For its part, Wescoal Holdings has been aggressively expanding its horizons. It doubled coal production for the second successive year in 2018 owing to the firm’s acquisition of Keaton Energy in 2017, and has previously said it wants to add more production, especially export material. The firm’s annualised production was now just shy of its strategic eight million tonnes a year run-of-mine (ROM) target.
“Wescoal is in advanced negotiations with Ata Resources to join the consortium, by way of an equity contribution to BidCo, and has concluded a memorandum of understanding with Ata Resources,” the company said in an announcement on the Johannesburg Stock Exchange News Service today.
“Wescoal’s participation in BidCo will require various approvals, including, but not limited to, shareholder approval,” it added.
On September 19, Universal Coal disclosed a non-binding takeover offer of 35 Australian cents per share had been submitted by Ata Resources.

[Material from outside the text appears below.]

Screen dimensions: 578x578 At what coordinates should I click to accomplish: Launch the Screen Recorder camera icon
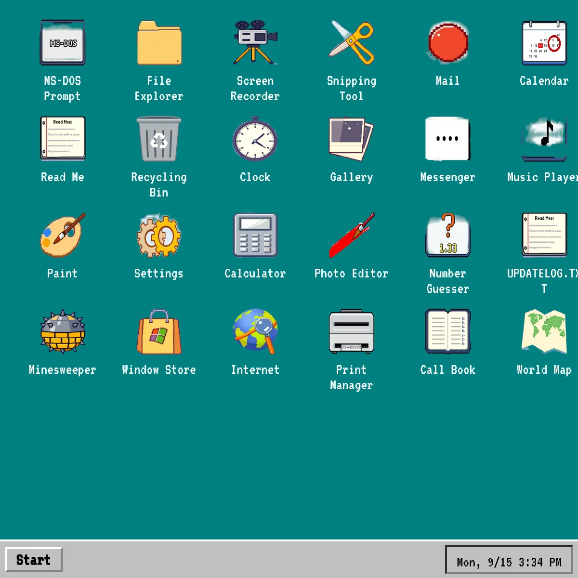[x=255, y=43]
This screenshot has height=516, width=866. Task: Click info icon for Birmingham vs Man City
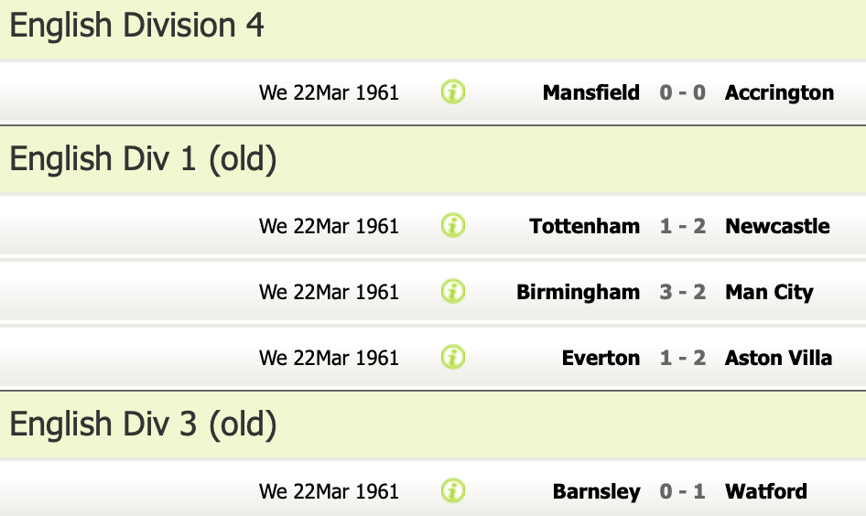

If the offer succeeded, Universal Coal would be delisted from the Sydney Stock Exchange. Universal Coal is currently trading at 32 Australian cents/share after gaining 7% today.
Wescoal said today Ata Resources had delivered a binding conditional commitment. The making of a binding offer remained “… subject to the negotiation and execution of a transaction implementation agreement between the consortium and Universal Coal”. Ata Resources is a joint venture between Ata Capital and Acrux Resources with a focus on private equity and alternative mining finance, had previously .
Quite whether the consortium will be successful in its offer remains to be seen. Bids for Universal Coal have been lodged before, and failed. Instructively, Universal Coal delivered an upbeat assessment of its short-term prospects on October 10 in which it said it would lift pre-tax earnings 29% to A$93m for the 2019 financial year and boost production 28% to just over six million tonnes a year.
Universal pointed towards its organic growth prospects, including Brakfontein which it said could produce a further 1.2Mt/y of coal.
“The current forecast does not include any production from the Brakfontein/Ubuntu project, as Universal is still in the process of finalising feasible offtake agreements and production options, and due to the uncertainty of timing on this matter, the project has been excluded from current guidance,” it said in its announcement.